All eyes on the skies as tropical low intensifies
UPDATE 3pm 24/03/2017:
- BoM releases its first tracking map for Cyclone Debbie
- Coral Sea tropical low should develop into a tropical cyclone and move west towards the coast over the weekend
- Latest predictions show the system will cross between Cairns and Townsville
- People urged to follow updates on BoM website
People between Cape Tribulation and Proserpine are being urged to make preparations for the crossing of Cyclone Debbie on Monday, March 27.
Advice from the Bureau of Meteorology: "The tropical low has been showing signs of strengthening and has been moving towards the south.
"During Saturday the low is expected to develop into a tropical cyclone and adopt a track towards the west, bringing it towards the north Queensland coast. Conditions are expected to favour the continued intensification of the system as it approaches the coast over the weekend."
EARLIER 10am: BoM meteorologists this morning told TropicNow there was a “high chance” of an “at least Category Two, possibly Category Three” crossing the coast early on Monday.

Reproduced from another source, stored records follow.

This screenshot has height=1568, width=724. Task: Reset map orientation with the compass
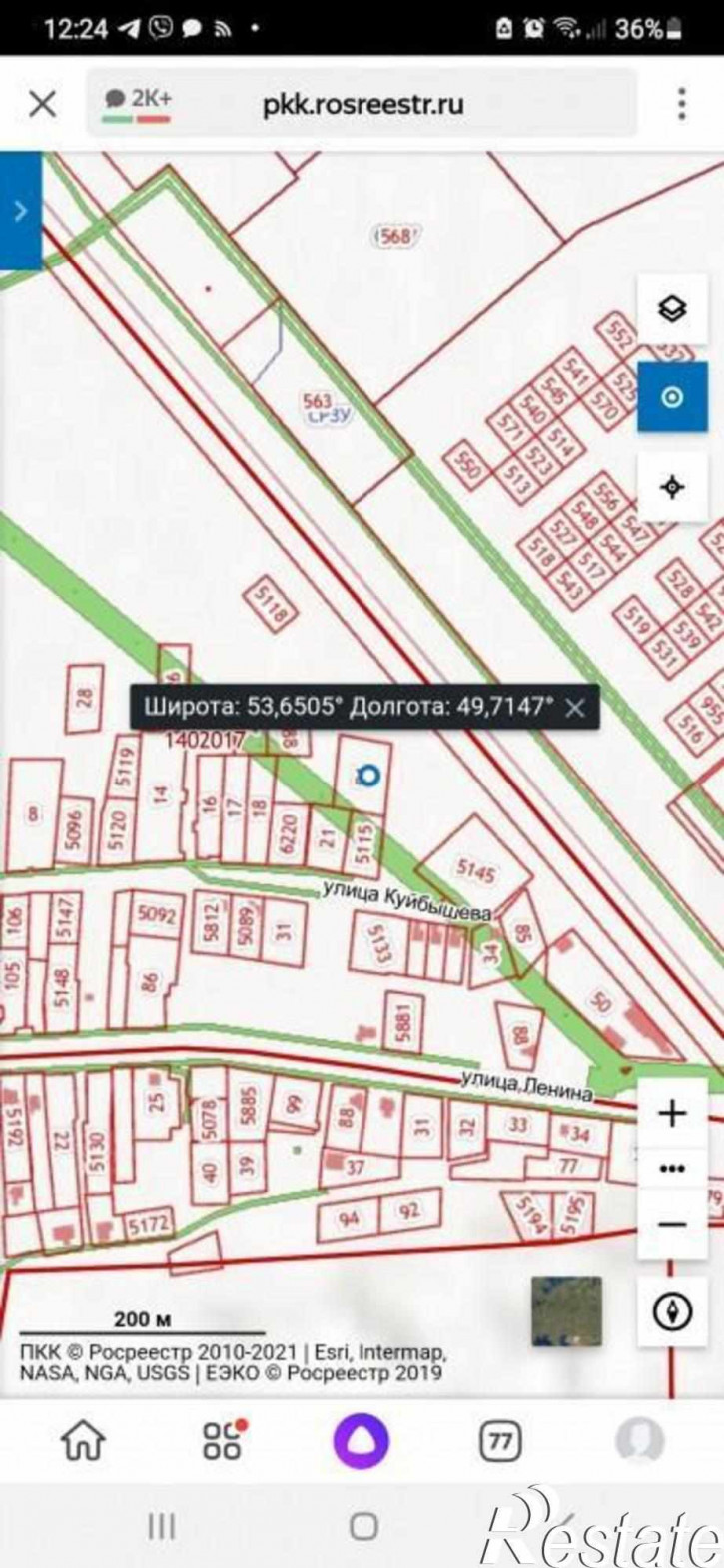pyautogui.click(x=672, y=1311)
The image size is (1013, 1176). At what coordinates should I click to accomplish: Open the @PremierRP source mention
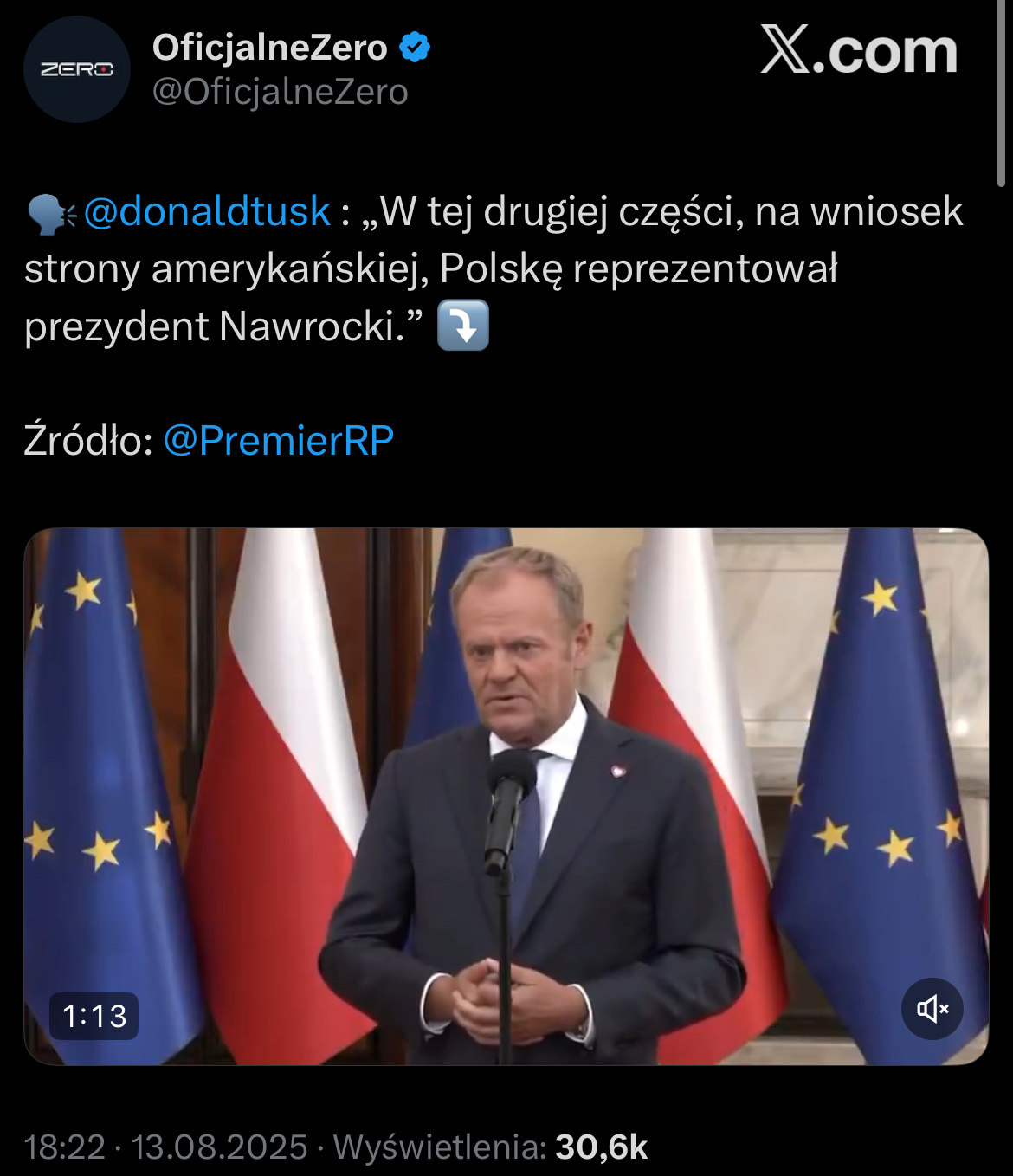(278, 441)
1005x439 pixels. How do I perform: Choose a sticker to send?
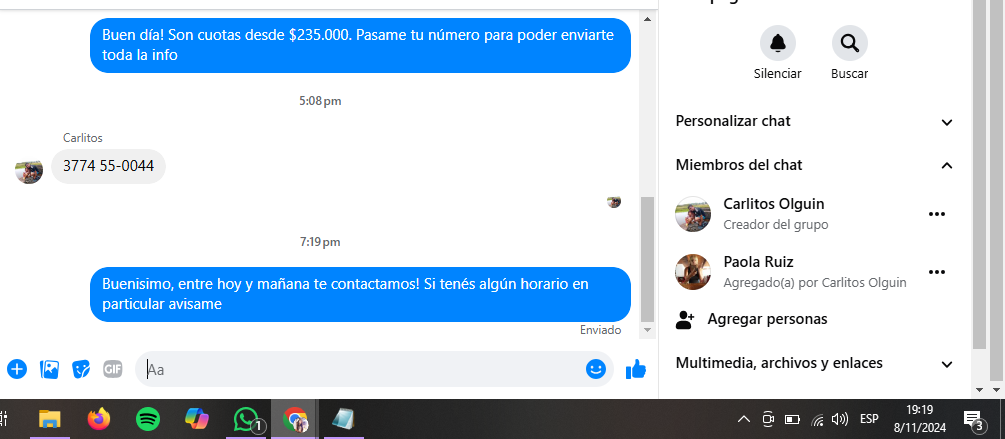tap(81, 369)
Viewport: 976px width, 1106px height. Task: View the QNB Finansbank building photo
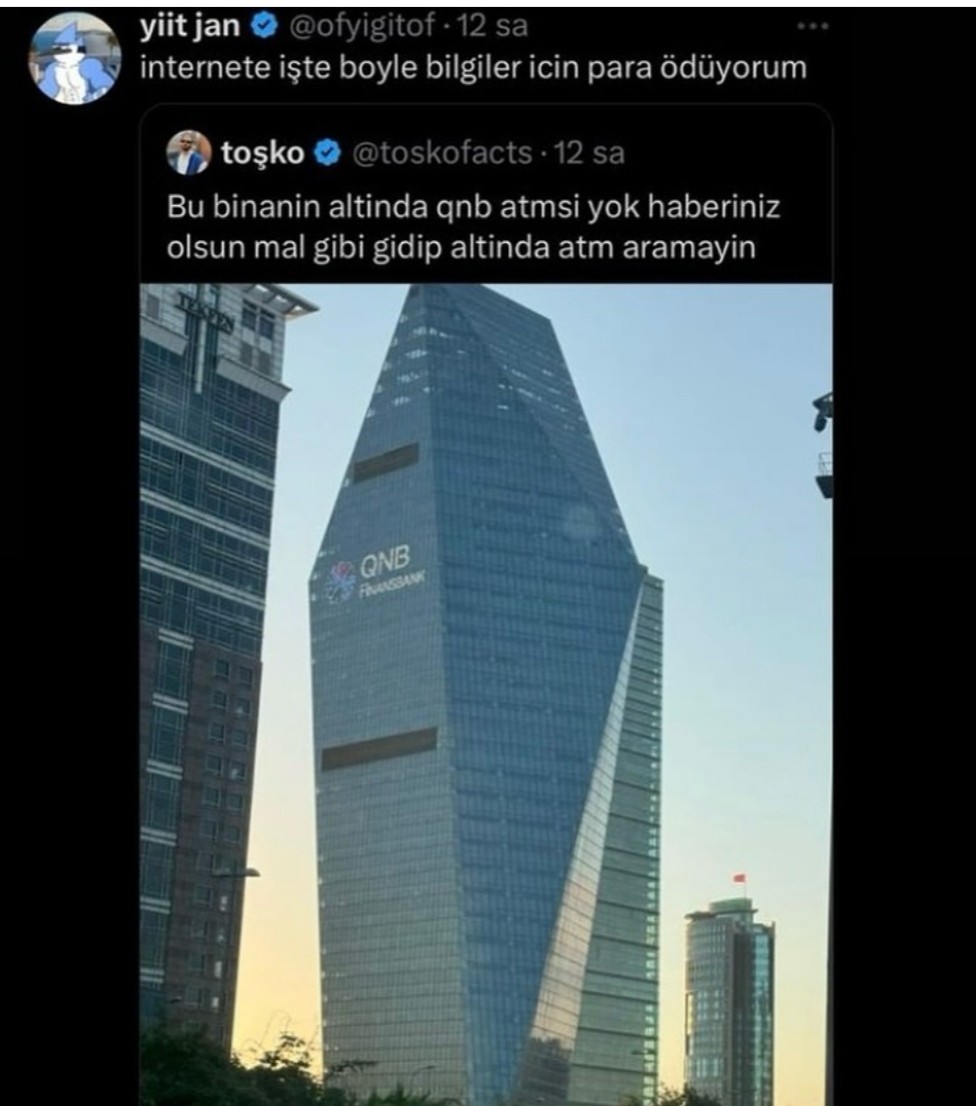(x=486, y=690)

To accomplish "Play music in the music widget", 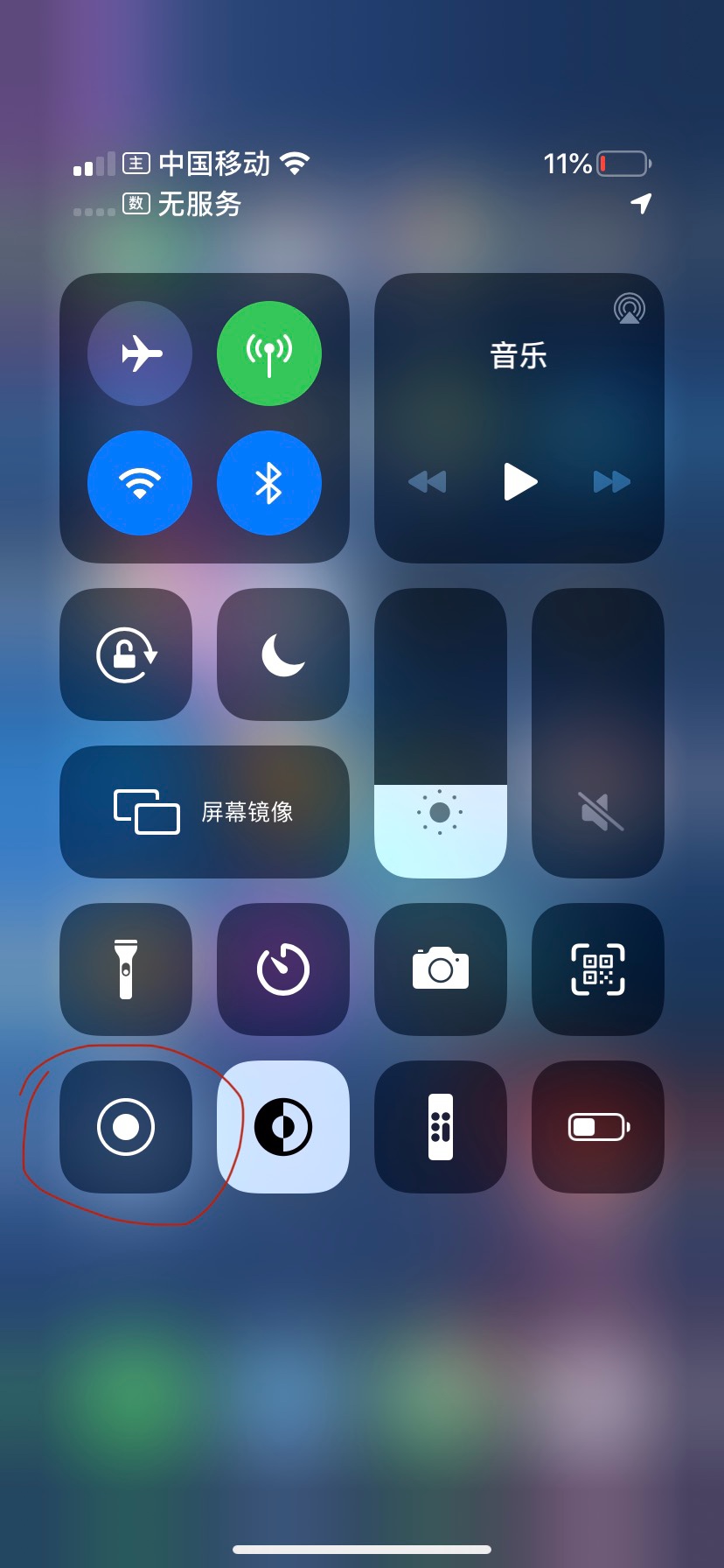I will tap(520, 481).
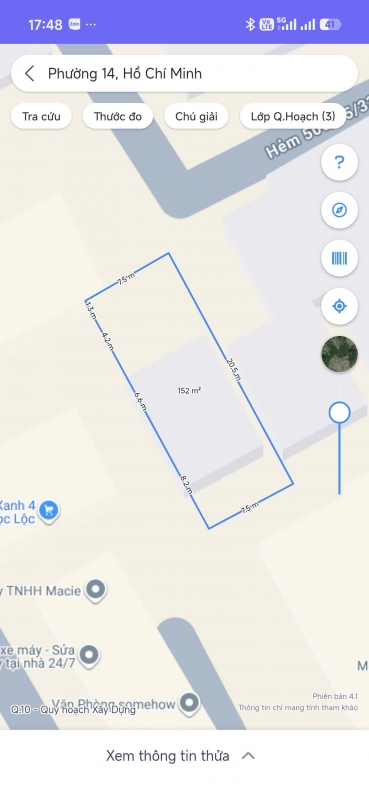Open the Chú giải legend

196,116
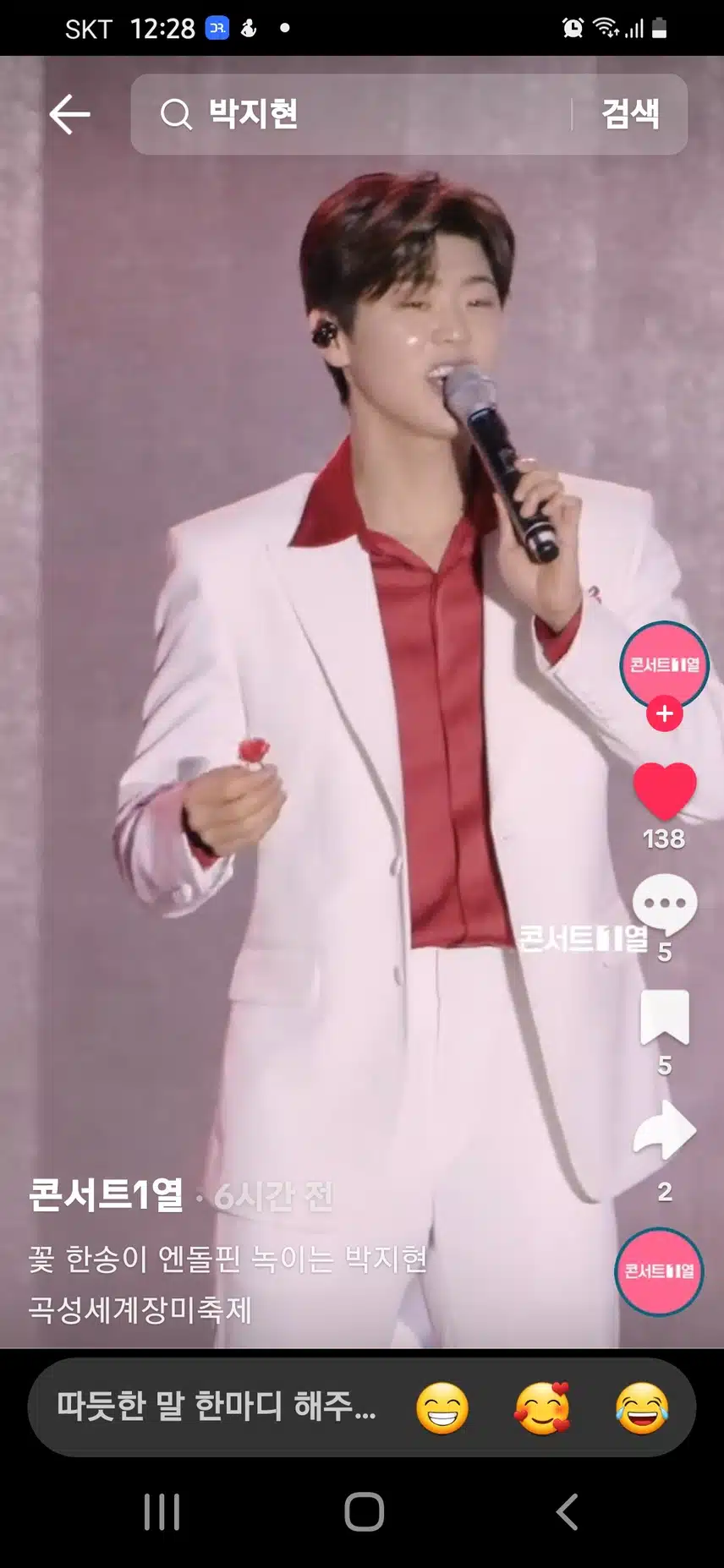Go to the home screen
Viewport: 724px width, 1568px height.
click(364, 1512)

Duty forecaster Andrew Mostyn said the low-pressure system – which will be named Debbie once it forms into a cyclone – would likely cross the coast somewhere between Cairns and Townsville.
Mr Mostyn said the system – currently 120km E/NE of Cairns – was between 12-24 hours away from developing into a Category One cyclone.
“At the moment it’s pretty much stationary, which means it’s consolidating and getting its gales going.
“Winds and rain will start this weekend in and around Cairns.
“As we head into the weekend, people should think about their plans and start preparing.
“For example, camping anywhere south of Cairns this weekend is a no-go.”
Mr Mostyn stressed that it was important for people to realise that, even if Debbie makes landfall further south, Cairns will still feel its effects.
“Even if it’s not a direct hit on Cairns, we’ll cop strong Westerly winds between Monday morning to Tuesday, especially on the Northern Beaches or anywhere with a mountain range behind it.
“People have to think about things like power loss and roads being cut, even if Debbie does go south.”
A tracking map will be online at the BoM site later this afternoon.
EARLIER: Atmospheric conditions are ripe for the formation of a cyclone in the Coral Sea, though forecasters say it’s too early to predict precisely where it may hit.
The Bureau of Meteorology is keeping close tabs on a low-pressure system southeast of Papua New Guinea, which could develop into a cyclone as it moves southwest towards the northern Queensland coast.
The bureau this afternoon upgraded the likelihood of a cyclone from moderate to high, meaning there is now an over 50 cent chance that the low will intensify into a cyclone on Sunday.
Duty forecaster Andrew Mostyn told TropicNow the developing low was “the kind of system you look at and say ‘Oh yeah!’”
“The model suggests a high probability of impact early next week, with significant rain and winds,” Mr Mostyn said.
“The environment is very favourable for it to develop into a tropical cyclone.
“Favourable conditions include things like having sea surface temperatures of over 26.5C, but more importantly, atmospheric conditions such as low vertical wind shear [a change of wind speed perpendicular to the wind's direction].
“And so far, we’ve got all of that.
“We expect it to sure-up within the next 48 hours.”
Mr Mostyn said it was impossible to forecast the future intensity of a potential cyclone before its formation, and urged people to follow the system’s developments on the BoM website.
“The bureau starts issuing warnings once a cyclone has actually developed and is about 48 hours away.
“Start checking the site for warnings sometime on Saturday or, at latest, early Sunday.”
He said it was equally impossible to predict exactly where the potential cyclone would hit, casting a wide net on coastal areas between Cape Tribulation to Mackay.
“However, the model suggests it’s most likely to impact somewhere between Cairns and Ayr.”
Mr Mostyn said it was the latest start to cyclone season in the Coral Sea since 1970 – when satellite images came into use – and possibly even before then.
This evening's development of a Category One cyclone off the coast of WA means that a Coral Sea cyclone, if it develops, will be named Debbie.
Mr Mostyn said earlier today said the Far North was “in a race” with Western Australia for naming rights to ‘Caleb’.
“Whoever gets it first, their cyclone will be called Caleb.
“Next on the list is Debbie.”
Cyclones are given names in alphabetical order, alternating between male and female monikers.